If you wanted to be, say, a Prime Minister, you would perhaps hold your career goal ahead of you like a beacon before setting off on the campaign trail and a world of canvassing and aiding assisting, before you arrived home and dry upon your policy-shaped podium, stroking your fat white Persian cat and spinning around riotously in your swivel chair.

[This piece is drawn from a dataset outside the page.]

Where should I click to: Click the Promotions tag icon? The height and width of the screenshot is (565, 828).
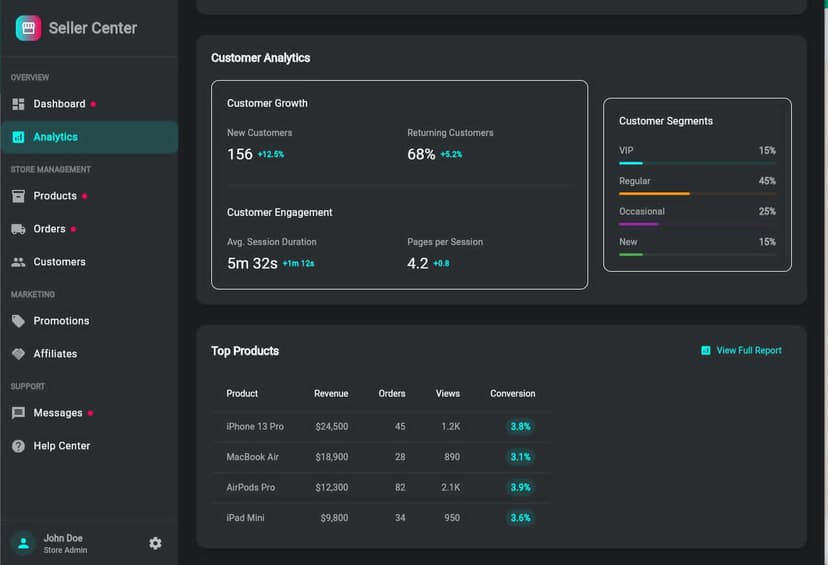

Much of what I have found from my time in Vintage publicity has been an early launch into a dream department; feet dangling off the edge of the swivel chair, Persian kitten, etc. Having left university I presumed this sort of experience a distant mirage: working at Random House at a desk that is difficult to leave at the end of the day. But a little perspective here: week one just so happened to be the week that books one and two of Murakami’s 1Q84 series books one and two, were published, and Julian Barnes won the Man Booker Prize. To see an author, and his publishing team, gain such an accolade is really a very special thing to witness for anyone working in the industry. What a first week! Surely it can’t always be like this.
Now approaching the end of my second week the drama creeps in – my fingers hesitant over the keyboard, unbelieving and firmly in denial – O, that it might end?! Because I get the impression that, celebrations aside, it sort of is always like this. Friendly and crucially un-patronising people welcome you to your role, and your work varies from the methodical mail-outs to helping at events, writing press releases and you may even converse with the very authors you so admire (Me: ‘Congratulations!’; Julian Barnes: ‘Thank you’). So the glad undertaking of a role in a welcoming and kind team comes as standard, but the Booker prize celebrations are the icing on the proverbial...
Embedded in this post is a sort of ‘thank you’, although I’d rather spare you the gushing appreciation that I will be giving the girls when I leave. I have had a fantastic – the most fantastic – experience here in the publicity department at Vintage, and soon this ‘Yes, Prime Minister’ dream will come to an end and I shall sadly be returning to the dreaded canvassing (kept happy by the memories and the fortune of the last two weeks).